YOUR ASSIGNMENT ▸
The entries are to be given again in full. Every word must match.

DATASET RECORDS ▸
[Start of Attachment]
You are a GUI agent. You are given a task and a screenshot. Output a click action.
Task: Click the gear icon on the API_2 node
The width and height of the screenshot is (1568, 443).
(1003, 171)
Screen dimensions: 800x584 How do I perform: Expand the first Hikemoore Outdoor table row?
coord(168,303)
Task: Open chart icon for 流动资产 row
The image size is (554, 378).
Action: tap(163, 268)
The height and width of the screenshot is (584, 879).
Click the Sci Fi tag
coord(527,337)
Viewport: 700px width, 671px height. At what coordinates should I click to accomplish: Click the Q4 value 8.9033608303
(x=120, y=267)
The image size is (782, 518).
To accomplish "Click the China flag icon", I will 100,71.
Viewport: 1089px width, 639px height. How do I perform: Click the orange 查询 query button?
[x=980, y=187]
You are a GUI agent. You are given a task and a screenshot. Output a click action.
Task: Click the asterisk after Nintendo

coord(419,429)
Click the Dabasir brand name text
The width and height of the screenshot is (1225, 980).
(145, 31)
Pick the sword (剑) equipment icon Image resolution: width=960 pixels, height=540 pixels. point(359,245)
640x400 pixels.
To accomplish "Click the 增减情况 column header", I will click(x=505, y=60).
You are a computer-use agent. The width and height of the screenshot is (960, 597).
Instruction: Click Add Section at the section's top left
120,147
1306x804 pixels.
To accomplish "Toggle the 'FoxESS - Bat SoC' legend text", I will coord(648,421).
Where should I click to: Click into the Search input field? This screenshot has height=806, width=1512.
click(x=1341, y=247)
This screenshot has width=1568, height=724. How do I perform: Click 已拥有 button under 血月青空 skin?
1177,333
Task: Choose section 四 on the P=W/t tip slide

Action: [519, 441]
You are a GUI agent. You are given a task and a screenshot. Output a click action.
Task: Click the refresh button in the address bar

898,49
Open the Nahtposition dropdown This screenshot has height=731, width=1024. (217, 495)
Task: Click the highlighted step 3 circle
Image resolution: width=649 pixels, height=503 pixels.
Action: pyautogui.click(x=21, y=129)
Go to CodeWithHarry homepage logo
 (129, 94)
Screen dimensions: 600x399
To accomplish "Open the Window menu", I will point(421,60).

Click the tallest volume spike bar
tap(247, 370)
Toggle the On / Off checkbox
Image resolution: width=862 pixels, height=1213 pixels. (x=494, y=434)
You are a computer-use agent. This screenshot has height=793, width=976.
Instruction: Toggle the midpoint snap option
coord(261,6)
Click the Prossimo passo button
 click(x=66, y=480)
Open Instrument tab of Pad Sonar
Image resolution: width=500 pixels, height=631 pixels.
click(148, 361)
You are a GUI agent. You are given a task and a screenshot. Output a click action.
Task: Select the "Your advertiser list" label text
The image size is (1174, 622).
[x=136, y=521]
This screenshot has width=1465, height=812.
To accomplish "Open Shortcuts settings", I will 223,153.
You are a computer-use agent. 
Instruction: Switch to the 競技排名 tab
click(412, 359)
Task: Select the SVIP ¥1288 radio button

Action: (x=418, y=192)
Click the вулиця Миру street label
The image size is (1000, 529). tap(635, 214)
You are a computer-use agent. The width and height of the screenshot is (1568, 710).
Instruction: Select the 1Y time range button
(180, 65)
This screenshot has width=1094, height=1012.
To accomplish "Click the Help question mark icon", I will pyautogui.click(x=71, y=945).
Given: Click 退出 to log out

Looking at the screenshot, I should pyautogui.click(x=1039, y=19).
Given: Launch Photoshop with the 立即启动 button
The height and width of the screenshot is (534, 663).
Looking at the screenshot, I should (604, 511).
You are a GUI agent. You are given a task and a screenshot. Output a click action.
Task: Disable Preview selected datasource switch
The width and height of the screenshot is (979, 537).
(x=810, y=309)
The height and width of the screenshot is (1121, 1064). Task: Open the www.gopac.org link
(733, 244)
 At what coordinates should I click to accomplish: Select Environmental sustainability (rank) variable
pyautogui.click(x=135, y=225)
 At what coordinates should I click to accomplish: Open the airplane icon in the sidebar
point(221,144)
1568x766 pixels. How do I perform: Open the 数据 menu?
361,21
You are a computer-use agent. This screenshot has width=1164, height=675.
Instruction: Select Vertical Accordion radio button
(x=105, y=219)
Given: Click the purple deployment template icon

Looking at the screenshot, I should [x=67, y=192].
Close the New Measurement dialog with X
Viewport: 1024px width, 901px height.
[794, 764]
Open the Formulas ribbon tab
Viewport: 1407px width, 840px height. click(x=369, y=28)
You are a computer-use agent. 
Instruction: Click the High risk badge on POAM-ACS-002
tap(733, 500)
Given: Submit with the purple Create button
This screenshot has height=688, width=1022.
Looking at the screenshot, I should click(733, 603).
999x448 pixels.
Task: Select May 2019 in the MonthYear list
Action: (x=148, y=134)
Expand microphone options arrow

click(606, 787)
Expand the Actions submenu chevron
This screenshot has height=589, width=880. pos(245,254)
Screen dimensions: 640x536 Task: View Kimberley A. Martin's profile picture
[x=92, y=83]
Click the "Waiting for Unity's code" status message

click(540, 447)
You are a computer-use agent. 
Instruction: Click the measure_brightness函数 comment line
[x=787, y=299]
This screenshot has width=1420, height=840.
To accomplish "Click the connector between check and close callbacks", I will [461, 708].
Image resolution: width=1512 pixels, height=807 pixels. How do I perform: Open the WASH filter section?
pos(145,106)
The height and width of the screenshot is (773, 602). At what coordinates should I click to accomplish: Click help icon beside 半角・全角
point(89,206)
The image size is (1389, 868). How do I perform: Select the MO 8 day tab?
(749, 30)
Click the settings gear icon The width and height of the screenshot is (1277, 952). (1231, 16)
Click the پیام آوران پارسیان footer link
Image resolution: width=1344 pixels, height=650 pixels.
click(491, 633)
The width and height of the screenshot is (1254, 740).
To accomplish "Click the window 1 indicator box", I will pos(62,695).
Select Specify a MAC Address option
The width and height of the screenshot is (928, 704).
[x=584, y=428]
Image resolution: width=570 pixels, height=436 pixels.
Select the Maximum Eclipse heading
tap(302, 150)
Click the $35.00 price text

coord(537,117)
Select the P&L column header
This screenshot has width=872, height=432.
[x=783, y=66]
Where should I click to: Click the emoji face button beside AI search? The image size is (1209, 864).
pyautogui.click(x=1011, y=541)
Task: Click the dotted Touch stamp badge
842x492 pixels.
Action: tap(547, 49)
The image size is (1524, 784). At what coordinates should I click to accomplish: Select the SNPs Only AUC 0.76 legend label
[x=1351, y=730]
[End of Attachment]
COMPLETED EXERCISE ▸
You are a GUI agent. You are given a task and a screenshot. Output a click action.
Task: Click the gear icon on the API_2 node
The width and height of the screenshot is (1568, 443).
(1003, 171)
Screen dimensions: 800x584 How do I perform: Expand the first Hikemoore Outdoor table row?
coord(168,303)
Task: Open chart icon for 流动资产 row
The image size is (554, 378).
Action: tap(163, 268)
The height and width of the screenshot is (584, 879).
Click the Sci Fi tag
coord(527,337)
Viewport: 700px width, 671px height. At what coordinates should I click to accomplish: Click the Q4 value 8.9033608303
(x=120, y=267)
The image size is (782, 518).
To accomplish "Click the China flag icon", I will 100,71.
Viewport: 1089px width, 639px height. How do I perform: Click the orange 查询 query button?
[x=980, y=187]
You are a GUI agent. You are given a task and a screenshot. Output a click action.
Task: Click the asterisk after Nintendo

coord(419,429)
Click the Dabasir brand name text
The width and height of the screenshot is (1225, 980).
(145, 31)
Pick the sword (剑) equipment icon Image resolution: width=960 pixels, height=540 pixels. point(359,245)
640x400 pixels.
To accomplish "Click the 增减情况 column header", I will click(x=505, y=60).
You are a computer-use agent. The width and height of the screenshot is (960, 597).
Instruction: Click Add Section at the section's top left
120,147
1306x804 pixels.
To accomplish "Toggle the 'FoxESS - Bat SoC' legend text", I will coord(648,421).
Where should I click to: Click into the Search input field? This screenshot has height=806, width=1512.
click(x=1341, y=247)
This screenshot has width=1568, height=724. How do I perform: Click 已拥有 button under 血月青空 skin?
1177,333
Task: Choose section 四 on the P=W/t tip slide

Action: [519, 441]
You are a GUI agent. You are given a task and a screenshot. Output a click action.
Task: Click the refresh button in the address bar

898,49
Open the Nahtposition dropdown This screenshot has height=731, width=1024. (217, 495)
Task: Click the highlighted step 3 circle
Image resolution: width=649 pixels, height=503 pixels.
Action: pyautogui.click(x=21, y=129)
Go to CodeWithHarry homepage logo
 (129, 94)
Screen dimensions: 600x399
To accomplish "Open the Window menu", I will point(421,60).

Click the tallest volume spike bar
tap(247, 370)
Toggle the On / Off checkbox
Image resolution: width=862 pixels, height=1213 pixels. (x=494, y=434)
You are a computer-use agent. This screenshot has height=793, width=976.
Instruction: Toggle the midpoint snap option
coord(261,6)
Click the Prossimo passo button
 click(x=66, y=480)
Open Instrument tab of Pad Sonar
Image resolution: width=500 pixels, height=631 pixels.
click(148, 361)
You are a GUI agent. You are given a task and a screenshot. Output a click action.
Task: Select the "Your advertiser list" label text
The image size is (1174, 622).
[x=136, y=521]
This screenshot has width=1465, height=812.
To accomplish "Open Shortcuts settings", I will 223,153.
You are a computer-use agent. 
Instruction: Switch to the 競技排名 tab
click(412, 359)
Task: Select the SVIP ¥1288 radio button

Action: (x=418, y=192)
Click the вулиця Миру street label
The image size is (1000, 529). tap(635, 214)
You are a computer-use agent. The width and height of the screenshot is (1568, 710).
Instruction: Select the 1Y time range button
(180, 65)
This screenshot has width=1094, height=1012.
To accomplish "Click the Help question mark icon", I will pyautogui.click(x=71, y=945).
Given: Click 退出 to log out

Looking at the screenshot, I should pyautogui.click(x=1039, y=19).
Given: Launch Photoshop with the 立即启动 button
The height and width of the screenshot is (534, 663).
Looking at the screenshot, I should (604, 511).
You are a GUI agent. You are given a task and a screenshot. Output a click action.
Task: Disable Preview selected datasource switch
The width and height of the screenshot is (979, 537).
(x=810, y=309)
The height and width of the screenshot is (1121, 1064). Task: Open the www.gopac.org link
(733, 244)
 At what coordinates should I click to accomplish: Select Environmental sustainability (rank) variable
pyautogui.click(x=135, y=225)
 At what coordinates should I click to accomplish: Open the airplane icon in the sidebar
point(221,144)
1568x766 pixels. How do I perform: Open the 数据 menu?
361,21
You are a computer-use agent. This screenshot has width=1164, height=675.
Instruction: Select Vertical Accordion radio button
(x=105, y=219)
Given: Click the purple deployment template icon

Looking at the screenshot, I should [x=67, y=192].
Close the New Measurement dialog with X
Viewport: 1024px width, 901px height.
[794, 764]
Open the Formulas ribbon tab
Viewport: 1407px width, 840px height. click(x=369, y=28)
You are a computer-use agent. 
Instruction: Click the High risk badge on POAM-ACS-002
tap(733, 500)
Given: Submit with the purple Create button
This screenshot has height=688, width=1022.
Looking at the screenshot, I should click(733, 603).
999x448 pixels.
Task: Select May 2019 in the MonthYear list
Action: (x=148, y=134)
Expand microphone options arrow

click(606, 787)
Expand the Actions submenu chevron
This screenshot has height=589, width=880. pos(245,254)
Screen dimensions: 640x536 Task: View Kimberley A. Martin's profile picture
[x=92, y=83]
Click the "Waiting for Unity's code" status message

click(540, 447)
You are a computer-use agent. 
Instruction: Click the measure_brightness函数 comment line
[x=787, y=299]
This screenshot has width=1420, height=840.
To accomplish "Click the connector between check and close callbacks", I will [461, 708].
Image resolution: width=1512 pixels, height=807 pixels. How do I perform: Open the WASH filter section?
pos(145,106)
The height and width of the screenshot is (773, 602). At what coordinates should I click to accomplish: Click help icon beside 半角・全角
point(89,206)
The image size is (1389, 868). How do I perform: Select the MO 8 day tab?
(749, 30)
Click the settings gear icon The width and height of the screenshot is (1277, 952). (1231, 16)
Click the پیام آوران پارسیان footer link
Image resolution: width=1344 pixels, height=650 pixels.
click(491, 633)
The width and height of the screenshot is (1254, 740).
To accomplish "Click the window 1 indicator box", I will pos(62,695).
Select Specify a MAC Address option
The width and height of the screenshot is (928, 704).
[x=584, y=428]
Image resolution: width=570 pixels, height=436 pixels.
Select the Maximum Eclipse heading
tap(302, 150)
Click the $35.00 price text

coord(537,117)
Select the P&L column header
This screenshot has width=872, height=432.
[x=783, y=66]
Where should I click to: Click the emoji face button beside AI search? The image size is (1209, 864).
pyautogui.click(x=1011, y=541)
Task: Click the dotted Touch stamp badge
842x492 pixels.
Action: tap(547, 49)
The image size is (1524, 784). At what coordinates should I click to accomplish: Select the SNPs Only AUC 0.76 legend label
[x=1351, y=730]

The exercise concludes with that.